Stored data:
- - -

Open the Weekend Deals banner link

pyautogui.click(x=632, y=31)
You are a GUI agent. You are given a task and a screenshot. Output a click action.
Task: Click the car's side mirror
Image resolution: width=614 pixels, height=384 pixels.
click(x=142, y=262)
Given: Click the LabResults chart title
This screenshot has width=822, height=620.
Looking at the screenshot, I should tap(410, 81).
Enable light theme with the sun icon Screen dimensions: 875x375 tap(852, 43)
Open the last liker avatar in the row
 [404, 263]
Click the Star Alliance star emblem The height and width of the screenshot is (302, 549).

- - -

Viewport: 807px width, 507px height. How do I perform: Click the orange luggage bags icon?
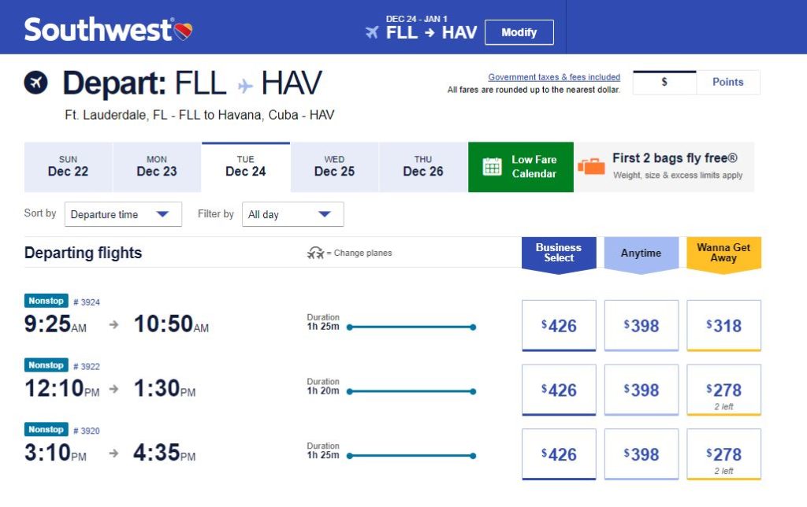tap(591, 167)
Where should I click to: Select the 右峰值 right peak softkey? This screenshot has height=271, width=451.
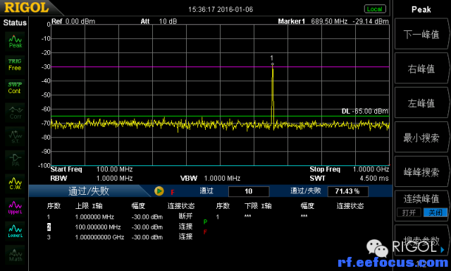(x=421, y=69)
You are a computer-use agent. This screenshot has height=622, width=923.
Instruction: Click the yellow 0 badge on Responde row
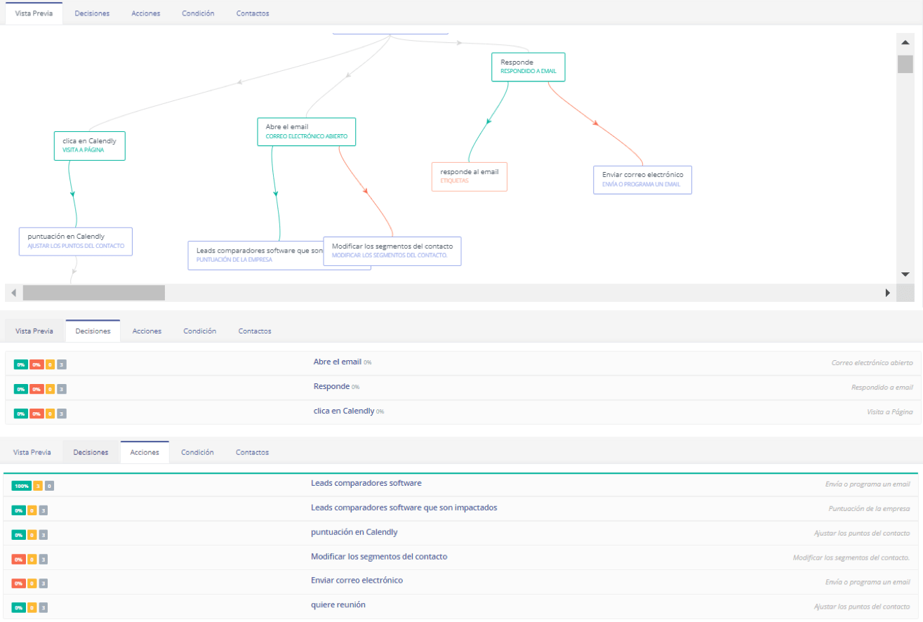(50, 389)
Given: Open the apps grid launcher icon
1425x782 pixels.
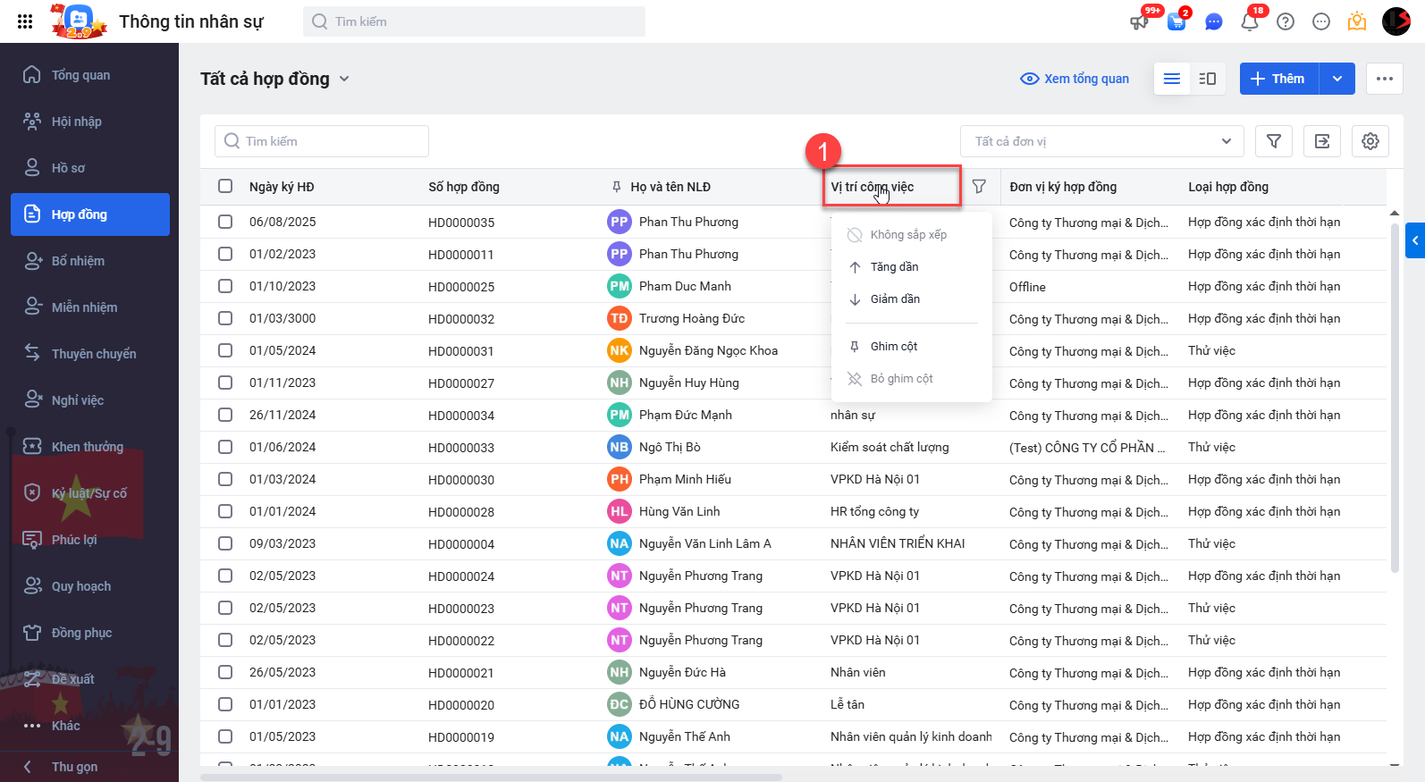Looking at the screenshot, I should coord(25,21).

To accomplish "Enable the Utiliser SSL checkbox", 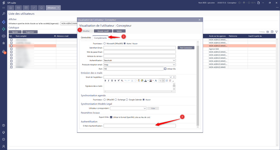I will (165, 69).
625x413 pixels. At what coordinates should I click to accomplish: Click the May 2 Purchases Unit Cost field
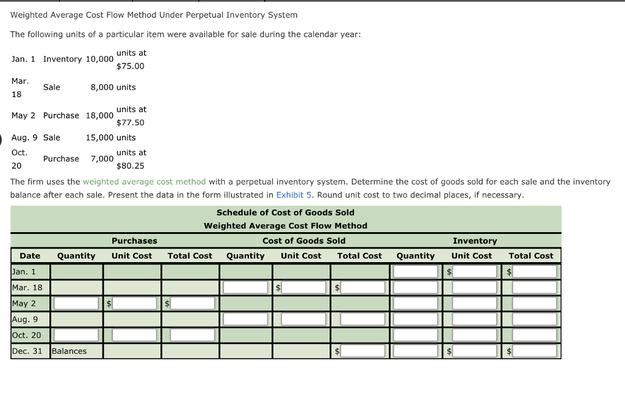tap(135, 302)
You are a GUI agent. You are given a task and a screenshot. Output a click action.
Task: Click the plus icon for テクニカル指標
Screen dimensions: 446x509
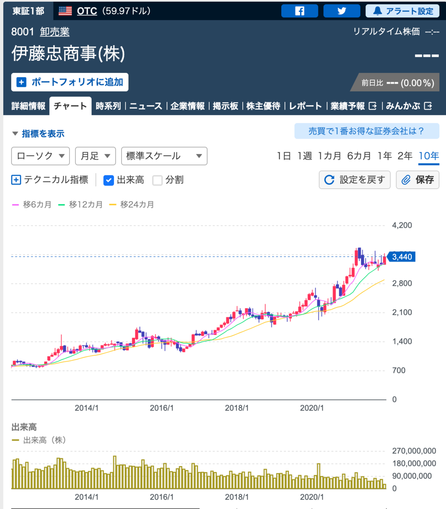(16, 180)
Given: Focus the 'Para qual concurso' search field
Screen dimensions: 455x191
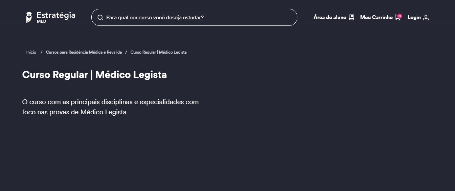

- - -

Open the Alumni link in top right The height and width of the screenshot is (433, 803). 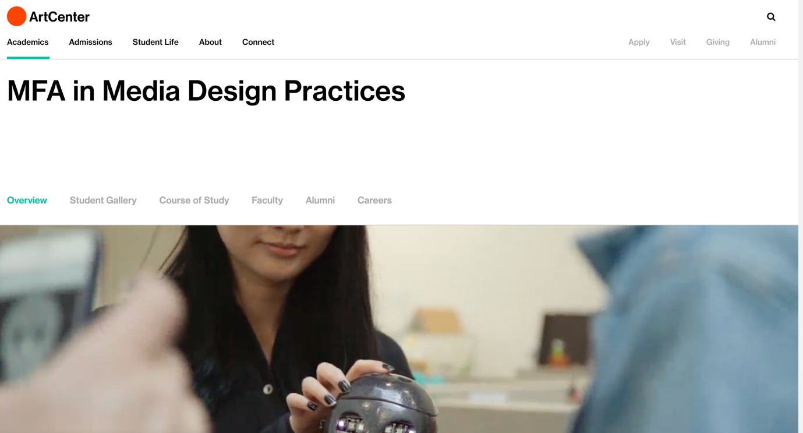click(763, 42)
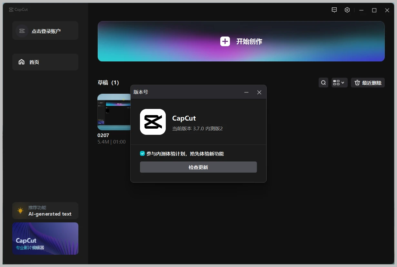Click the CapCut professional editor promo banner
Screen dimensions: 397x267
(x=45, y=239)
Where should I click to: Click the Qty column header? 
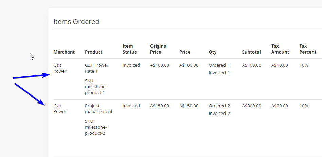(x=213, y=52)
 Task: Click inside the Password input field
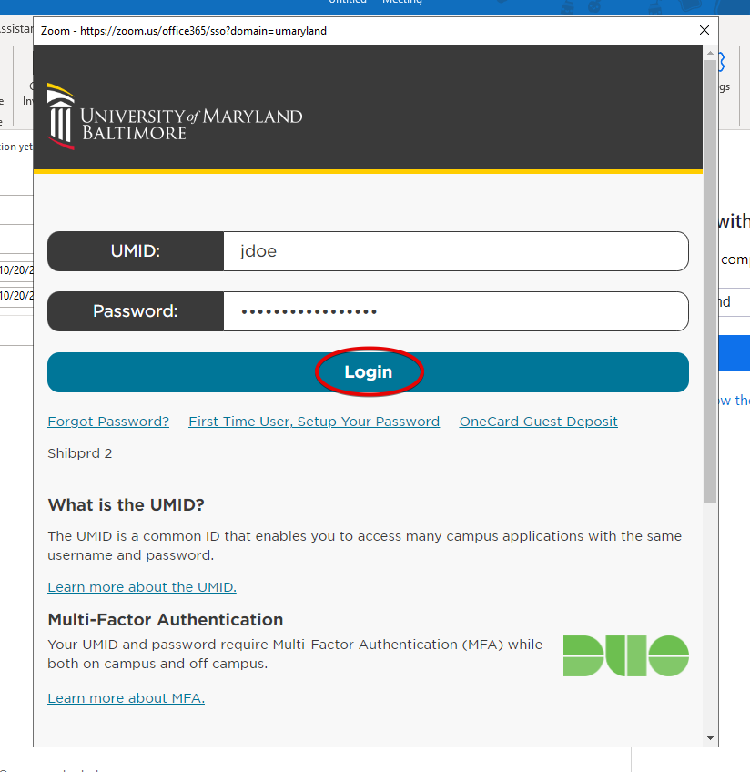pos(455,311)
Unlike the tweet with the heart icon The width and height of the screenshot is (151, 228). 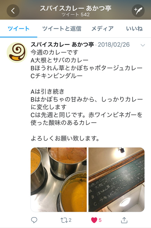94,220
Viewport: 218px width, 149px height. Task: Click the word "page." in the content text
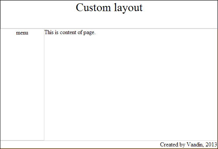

- - -

Above are the lines; repeat exactly the ones from the line containing "Given: Click the LabResults chart title" down to the line containing "Click the Star", both inclusive.

__Solution to this task__:
Given: Click the LabResults chart title
This screenshot has width=822, height=620.
Looking at the screenshot, I should tap(410, 81).
Enable light theme with the sun icon Screen dimensions: 875x375 tap(852, 43)
Open the last liker avatar in the row
 [404, 263]
Click the Star Alliance star emblem The height and width of the screenshot is (302, 549).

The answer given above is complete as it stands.